- Stumpf with the Reading Red Sox, c. 1933
- Outfielder
- Born: December 15, 1910 New Orleans, Louisiana, U.S.
- Died: March 6, 1993 (aged 82) Metairie, Louisiana, U.S.
- Batted: LeftThrew: Left

MLB debut
- September 19, 1931, for the Boston Red Sox

Last MLB appearance
- May 6, 1936, for the Chicago White Sox

MLB statistics
- Batting average: .235
- Home runs: 1
- Runs batted in: 32
- Stats at Baseball Reference

Teams
- Boston Red Sox (1931–1933); Chicago White Sox (1936);

= George Stumpf =

American baseball player (1910–1993)

George Frederick Stumpf (December 15, 1910 – March 6, 1993) was an American professional baseball outfielder. He played in Major League Baseball (MLB) for the Boston Red Sox (1931–1933) and Chicago White Sox (1936). Listed at 5 ft 8 in and 155 lb, he batted and threw left-handed.

==Biography==
Stumpf's minor league baseball career spanned 1929 to 1948, playing in 2217 total games for a more than 10 different teams.

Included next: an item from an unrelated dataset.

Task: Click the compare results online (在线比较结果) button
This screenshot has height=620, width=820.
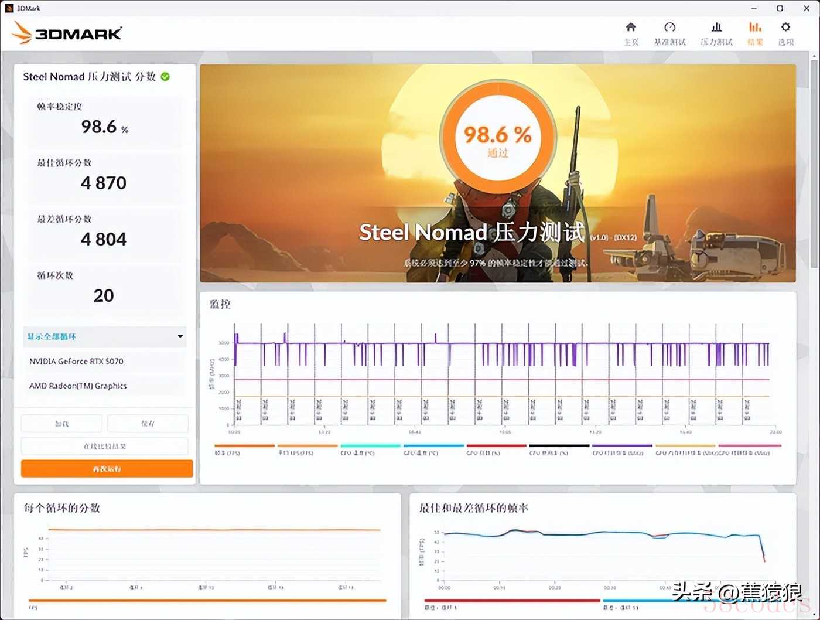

Stumpf spent parts of four seasons in the major leagues. He appeared in seven games with the Boston Red Sox in 1931, followed by 79 games in 1932, and 22 games in 1933. In his 108 games with the Red Sox, he had a .231 batting average with one home run and 27 RBIs. His lone home run was hit off of Ted Lyons of the Chicago White Sox on August 24, 1932, at Fenway Park in Boston.

Stumpf briefly returned to the majors in 1936, appearing in 10 games with the White Sox, batting .273 (6-for-22) with five RBIs. Of his 118 total MLB appearances, he entered 40 games as a pinch hitter and six games as a pinch runner; he played defensively in 77 games (54 starts), all in the outfield. His overall batting average in MLB was .235; he had five stolen bases.

Stumpf served in the United States Army during World War II. He died in 1993, aged 82, at East Jefferson General Hospital in Metairie, Louisiana.